Baker et al. showed that BphI, a member of this family from Burkholderia xenovorans LB400 was able to utilize 4-hydroxy- 2-oxohexanoate (HOHA) with equal catalytic efficiency as 4-hydroxy-2-oxopentanoate, producing propionaldehyde + pyruvate. Furthermore, the enzyme was also able to catalyze the cleavage of 4-hydroxy-2-oxoheptanoate (HOHEP), forming butyraldehyde + pyruvate. Baker et al. we also able to show that acetaldehyde and propionaldehyde are not released into the bulk solvent, but are channeled to an associated acetaldehyde dehydrogenase known as BphJ. This is the first demonstration of substrate channeling in this family of enzymes.

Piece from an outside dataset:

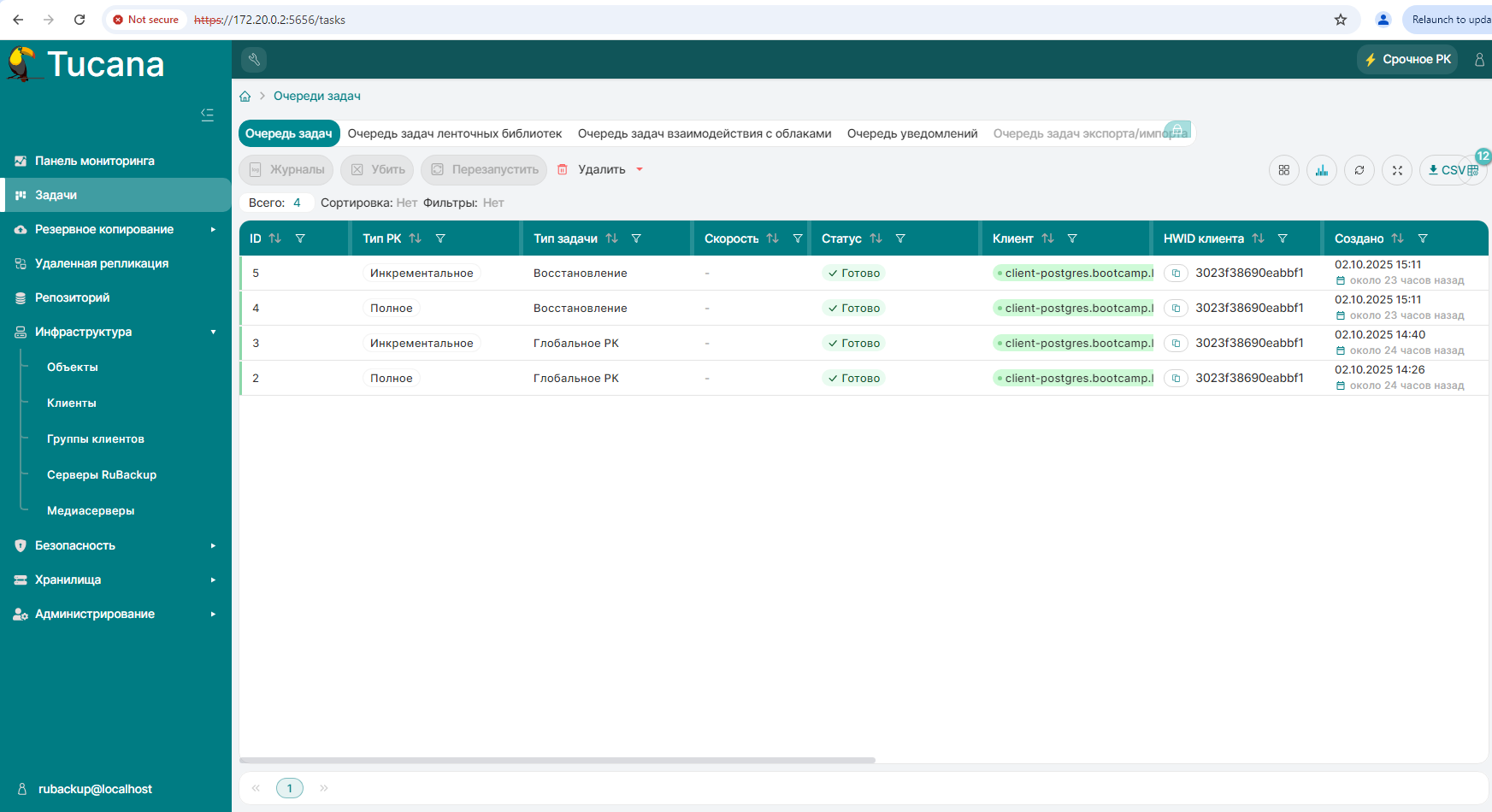Switch to Очередь уведомлений tab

This enzyme belongs to the family of lyases, specifically the oxo-acid-lyases, which cleave carbon-carbon bonds. The systematic name of this enzyme class is 4-hydroxy-2-oxopentanoate pyruvate-lyase (acetaldehyde-forming). Other names in common use include 4-hydroxy-2-ketovalerate aldolase, HOA, DmpG, BphI, 4-hydroxy-2-oxovalerate pyruvate-lyase, and 4-hydroxy-2-oxopentanoate pyruvate-lyase. This enzyme participates in 8 metabolic pathways: phenylalanine metabolism, benzoate degradation via hydroxylation, biphenyl degradation, toluene and xylene degradation, 1,4-dichlorobenzene degradation, fluorene degradation, carbazole degradation, and styrene degradation.